---------- Source document ----------

Tax practitioners are concerned that recently proposed legislation from the federal government targeting certain aggressive tax-planning transactions casts too wide a net, drawing in legitimate tax planning. Tax experts also say that the complexity of the proposed self-reporting regime makes it difficult for financial advisors to be certain they and their clients are in full compliance with the law.

“The draft legislation might be viewed as a ‘piling on’ of complex legislation that the average lawyer and/or accountant — and, arguably, even tax practitioners — cannot understand or apply,” according to Kim Moody, tax specialist with Moodys LLP in Calgary and chairman of the Toronto-based Canadian chapter of the International Society of Trust and Estate Practitioners. Moody was a panel member in a November webcast presented by STEP Canada to discuss the proposed reporting regime. “[Tax practitioners] query whether this is good in a self-assessment system.”

Following up on a pledge made by the federal government in its 2010 budget to fight aggressive tax planning, the Department of Finance had released draft legislation in August that would see taxpayers and advisors involved in “avoidance transactions” self-report to the Canada Revenue Agency on the existence of these transactions — if the transactions meet at least two of three hallmarks:

> If any advisor or promoter involved in the transaction is entitled to a fee that is contingent on the taxpayer obtaining a tax benefit from the transaction.

> If any advisor or promoter involved in the transaction has, as part of the transaction, confidentiality protection regarding the details of the transaction.

----------

Exercise set.
**a)** List every organization named in the article on the proposed tax-reporting legislation.
**b)** Render this sentence from the tax-legislation article in French: "Tax experts also say that the complexity of the proposed self-reporting regime makes it difficult for financial advisors to be certain they and their clients are in full compliance with the law."
**c)** Please carry on the article about the proposed tax-reporting rules from the point where it stops.

---------- Data ----------

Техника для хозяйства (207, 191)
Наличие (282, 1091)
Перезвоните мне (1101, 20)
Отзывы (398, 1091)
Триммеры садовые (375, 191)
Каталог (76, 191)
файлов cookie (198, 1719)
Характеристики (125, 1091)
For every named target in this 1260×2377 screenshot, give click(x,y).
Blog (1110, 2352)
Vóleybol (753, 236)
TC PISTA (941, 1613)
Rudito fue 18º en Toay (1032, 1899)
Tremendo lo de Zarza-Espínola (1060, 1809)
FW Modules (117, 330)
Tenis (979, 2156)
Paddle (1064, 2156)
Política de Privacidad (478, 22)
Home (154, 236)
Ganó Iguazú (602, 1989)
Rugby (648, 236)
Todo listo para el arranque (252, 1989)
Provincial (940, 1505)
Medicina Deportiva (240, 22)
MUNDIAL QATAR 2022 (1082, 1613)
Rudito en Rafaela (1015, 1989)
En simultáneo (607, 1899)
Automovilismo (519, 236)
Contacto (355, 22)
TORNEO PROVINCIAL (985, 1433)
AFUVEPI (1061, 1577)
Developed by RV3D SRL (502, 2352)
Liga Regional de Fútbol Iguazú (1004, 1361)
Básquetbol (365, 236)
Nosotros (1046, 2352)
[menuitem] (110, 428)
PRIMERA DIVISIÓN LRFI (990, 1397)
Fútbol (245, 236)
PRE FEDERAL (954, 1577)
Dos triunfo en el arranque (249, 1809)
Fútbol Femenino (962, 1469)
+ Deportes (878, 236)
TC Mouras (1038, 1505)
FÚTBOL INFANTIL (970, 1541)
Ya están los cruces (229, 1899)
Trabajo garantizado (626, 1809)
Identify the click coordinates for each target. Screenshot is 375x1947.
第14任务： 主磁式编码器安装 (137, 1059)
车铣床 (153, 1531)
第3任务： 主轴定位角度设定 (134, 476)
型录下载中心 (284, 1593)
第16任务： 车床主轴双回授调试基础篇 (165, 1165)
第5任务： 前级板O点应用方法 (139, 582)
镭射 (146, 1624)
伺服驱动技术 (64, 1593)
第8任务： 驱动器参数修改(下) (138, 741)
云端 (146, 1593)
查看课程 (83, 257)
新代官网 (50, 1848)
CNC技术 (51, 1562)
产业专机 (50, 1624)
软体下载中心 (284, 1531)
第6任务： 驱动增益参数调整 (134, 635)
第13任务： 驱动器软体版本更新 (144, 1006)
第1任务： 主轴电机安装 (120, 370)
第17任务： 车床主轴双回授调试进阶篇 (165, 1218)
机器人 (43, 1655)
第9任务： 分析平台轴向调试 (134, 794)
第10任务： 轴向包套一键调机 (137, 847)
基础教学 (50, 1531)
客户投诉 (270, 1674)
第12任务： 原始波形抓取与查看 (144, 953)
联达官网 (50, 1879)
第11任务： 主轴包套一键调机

----------

Answers to the exercise.
**a)**
Moodys LLP
The Canadian chapter of the International Society of Trust and Estate Practitioners
STEP Canada
The Department of Finance
The Canada Revenue Agency

**b)** Les fiscalistes affirment également que la complexité du régime d'autodéclaration proposé fait en sorte qu'il est difficile pour les conseillers financiers d'être certains qu'eux-mêmes et leurs clients respectent pleinement la loi.

**c)**
> If there is a guarantee extended, as part of the transaction, that the taxpayer will receive a tax benefit from the transaction.

The proposed rules define an “avoidance transaction” as any transaction that results in a tax benefit — unless the transaction was undertaken for a bona fide purpose other than obtaining that tax benefit.

A filing obligation is imposed on both the taxpayer and any advisor involved in the transaction. However, any single person involved in the transaction may file on behalf of all participants if that person makes a full and accurate disclosure that satisfies the disclosure requirement for all participants.

The proposed legislation is set to come into effect next year and will apply to transactions that are entered into after 2010, as well as those transactions that are started before the end of 2010 but aren’t completed until 2011 or later.

In targeting aggressive tax transactions, the Canadian government is following the lead of other tax jurisdictions, including the U.S. and Britain. In 2009, the Government of Quebec introduced its own self-reporting regime targeting aggressive tax transactions; the federal rules are modelled, to some extent, on Quebec’s regime.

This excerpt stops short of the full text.